Maybe the problem is that I do know but fantasy went away.
Wow! I didn’t even really how true that was when I wrote it. Some people don’t understand why I write so much, but this is typical. Through my writing I learn the truth. I just found it. In two days the fantasy went away, stripped me of all that I grasped and left me standing alone in the valley, wondering. That is it. No more fantasy. Between my precious students and Terry’s intense wisdom, it shattered.
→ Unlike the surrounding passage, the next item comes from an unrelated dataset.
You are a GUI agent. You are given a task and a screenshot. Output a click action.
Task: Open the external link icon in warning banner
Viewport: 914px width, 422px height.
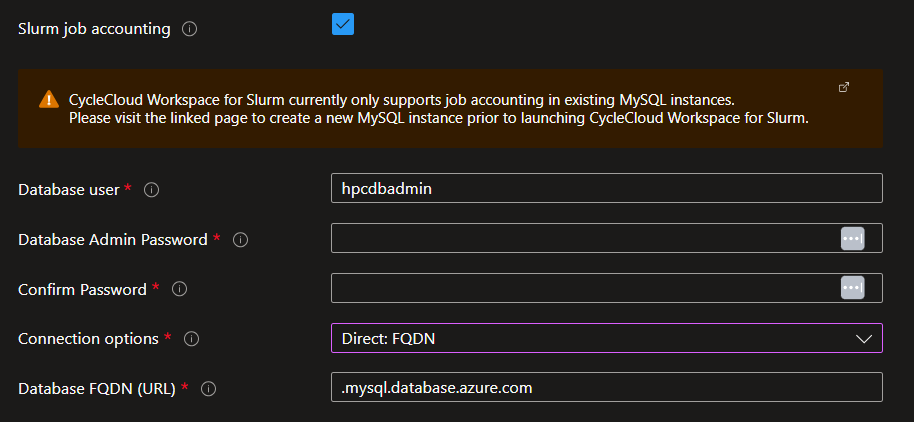coord(844,88)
The problem is, the truth has not.
I am experiencing a crash much different from any other. What I have believed for two months is not gone. Many times in my life I have been on a mountaintop and when I fell off, I found that I could not maintain the things I held on to in the high. I don’t mean I was not real or that I became some sordid immoral wretch, but just that those things I believe in the midst of a high don’t always seem real in the valley. But alas! This is different. I changed the music and threw myself into work and didn’t dwell on it and pulled away from it. But it is not gone anyway. It is inside me.
What I believed only a week ago on the mountain I still believe in the valley. What is the difference? Now it hurts. Now it aches. Now my gut surges with the knowledge of the agony of this ordeal. Reality is ugly.
What is going on might be the most wonderful thing ever. Or not.
But this morning I got up at the usual time and did not know what to do when I prayed—so I talked it through and was completely honest about the things that have hit—the words spoken that scared me, the reality of feelings. Of course I stayed at work all day long, then even went to see Luella after work and by the time I got home it was about 6:45 and I had been gone over 11 hours. I like that. My desk is clean. This is a sure sign that something is going on.
So that is what happened—reality. Is what happened real? Yes. But it is easy? No! That was the mountaintop. But in the valley all the things I believed are still here (well, except that I think am still too much and too passionate for most people). The only problem is that two major issues lay alongside it. And now I am beginning to understand things I never did about people.
And now I am beginning to see that great sacrifice is inherent.
To go out with joy you must also go out with sorrow.